5:50 pm on Feb 1, 2008 (gmt 0)

10+ Year Member



Hi,

I'm a novice to mod_rewrite and Webmasterworld.com. I've been trying to use mod_rewrite to force a specific link from http to https.

FROM
http://www.example.com/path/to/login/index.php?Object=Page&Name=Home.htm&login=true

TO
[example.com...]

Here is something I tried but some how it does not work...anything I'm missing here?

RewriteCond %{QUERY_STRING} ^Object=Page
RewriteCond %{QUERY_STRING} Name=Home\.htm
RewriteCond %{QUERY_STRING} login=true
RewriteRule ^/path/to/login/index\.php$ https://%{SERVER_NAME}/path/to/login/index\.php?Object=Page&Name=Home.htm&login=true [NC,L]

-zeon

jdMorgan

6:57 pm on Feb 1, 2008 (gmt 0)

WebmasterWorld Senior Member 10+ Year Member



The only thing I see wrong is that you didn't specify a 301 redirect. Also, if your name/value pairs are always in the same order, then you don't need three RewriteConds:

RewriteCond %{QUERY_STRING} ^Object=Page&Name=Home\.htm&login=true
RewriteRule ^/path/to/login/index\.php$ https://%{SERVER_NAME}/path/to/login/index\.php?Object=Page&Name=Home.htm&login=true [NC,R=301,L]

If this code is in .htaccess, remove the leading slash from the RewriteRule's pattern -- It won't be present in the URL-path 'seen' by rewriterule in an .htaccess context, so the rule will never match. If the code is in httpd.conf or conf.d, then the leading slash must be present, and your pattern is OK as-is.

If none of the above is helpful, please define "it doesn't work" and tell us how you tested, what results you got, and how those results differed from your expectations.

One more thing: If your https files are located in the same directory-path as this code, then you'll need an exclusion in the rule to prevent looping:


RewriteCond %{SERVER_PORT} !^443$

Jim

zeon

7:58 pm on Feb 1, 2008 (gmt 0)

10+ Year Member



It turns out you're correct about the leading /. I put these lines in httpd.conf and now it's working! Thanks.

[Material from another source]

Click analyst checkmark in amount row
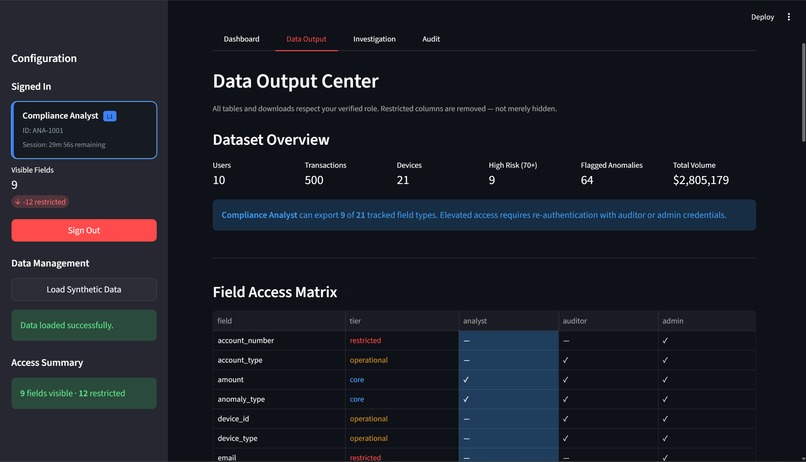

About the 301 redirect and "RewriteCond %{SERVER_PORT}!^443$", are they really necessary since I have not include those two things and it is working fine...

-zeon

jdMorgan

8:49 pm on Feb 1, 2008 (gmt 0)

WebmasterWorld Senior Member 10+ Year Member



>> One more thing: If your https files are located in the same directory-path as this code, then you'll need an exclusion in the rule to prevent looping...

> About the 301 redirect and "RewriteCond %{SERVER_PORT}!^443$", are they really necessary since I have not include those two things and it is working fine...

If the conditions for my statement above are met, then check the redirect response with a server headers checker to be sure you aren't redirecting https to https until the browser or server gives up. I recommend the "Live HTTP Headers" add-on for Firefox/Mozilla-based browsers.

Jim

zeon

9:53 pm on Feb 1, 2008 (gmt 0)

10+ Year Member



Thanks for the tips. Everything seems working fine for now.